Énoncé:
Recopiez le passage de l'extrait allant de « Bruxelles, 4 novembre » jusqu'à « une nécessité stratégique. », en remplaçant « décennie » par « dizaine d'années ».

Extrait:
▬▬▬▬▬▬

Bruxelles, 4 novembre 2025 – La Commission européenne a publié le plus vaste paquet d'élargissement de la dernière décennie, présentant les évaluations des progrès réalisés par les dix États candidats et potentiels candidats à l'adhésion à l'Union européenne. Le document marque un moment important dans la reconfiguration de la politique d'élargissement, dans un contexte européen où l'élargissement de l'Union n'est plus une option politique, mais une nécessité stratégique.
Nous sommes plus déterminés que jamais à transformer l'élargissement de l'Union européenne en réalité. Une Union plus grande signifie une Europe plus forte et plus influente sur la scène mondiale. Mais ce processus doit – et restera – basé sur le mérite.
La présidente de la Commission européenne, Ursula von der Leyen
La Commission a analysé les performances des États candidats et a conclu que le rythme des réformes a augmenté dans la majorité des pays, en particulier au Monténégro, en Albanie, en Ukraine et en Moldavie. L'ouverture et la fermeture des clusters de négociation dépendront des progrès dans le domaine de l'état de droit, de la démocratie et des droits fondamentaux, et la Commission propose des mécanismes plus fermes pour prévenir le recul démocratique dans les futurs traités d'adhésion. Parallèlement, les plans de croissance pour les Balkans occidentaux, la Moldavie et l'Ukraine maintiennent l'objectif politique d'un élargissement crédible d'ici 2030, sans "raccourcis" et avec une préparation interne adéquate de l'Union.
Pourquoi maintenant et de quelle manière
Après plus d'une décennie de stagnation, l'élargissement revient au centre de l'agenda européen, alimenté par les transformations majeures dans le voisinage oriental. La guerre de la Russie contre l'Ukraine, les pressions hybrides sur la Moldavie, les tensions dans les Balkans occidentaux et les risques de fragmentation démocratique ont fait de l'élargissement un instrument essentiel de sécurité et de stabilité régionale. La Commission lie explicitement l'élargissement à la résilience stratégique de l'Union, affirmant que "chaque pas vers une Europe plus grande doit signifier aussi une Europe plus forte". Dans la vision de la présidente Ursula von der Leyen, l'élargissement n'est pas seulement une question de valeurs communes, mais un investissement dans la sécurité collective, destiné à renforcer la frontière démocratique de l'Europe face aux menaces autoritaires.
Le processus d'élargissement avance aujourd'hui plus rapidement qu'au cours des quinze dernières années. Mais nous ne pouvons pas nous permettre de perdre cet élan. L'ordre mondial change, et la sécurité de l'Europe est de plus en plus exposée aux risques.

▬▬▬▬▬▬

Données fournies:
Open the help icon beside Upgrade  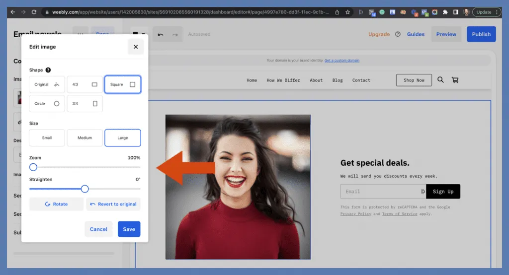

▬▬▬▬▬▬

Exercice corrigé:
Bruxelles, 4 novembre 2025 – La Commission européenne a publié le plus vaste paquet d'élargissement de la dernière dizaine d'années, présentant les évaluations des progrès réalisés par les dix États candidats et potentiels candidats à l'adhésion à l'Union européenne. Le document marque un moment important dans la reconfiguration de la politique d'élargissement, dans un contexte européen où l'élargissement de l'Union n'est plus une option politique, mais une nécessité stratégique.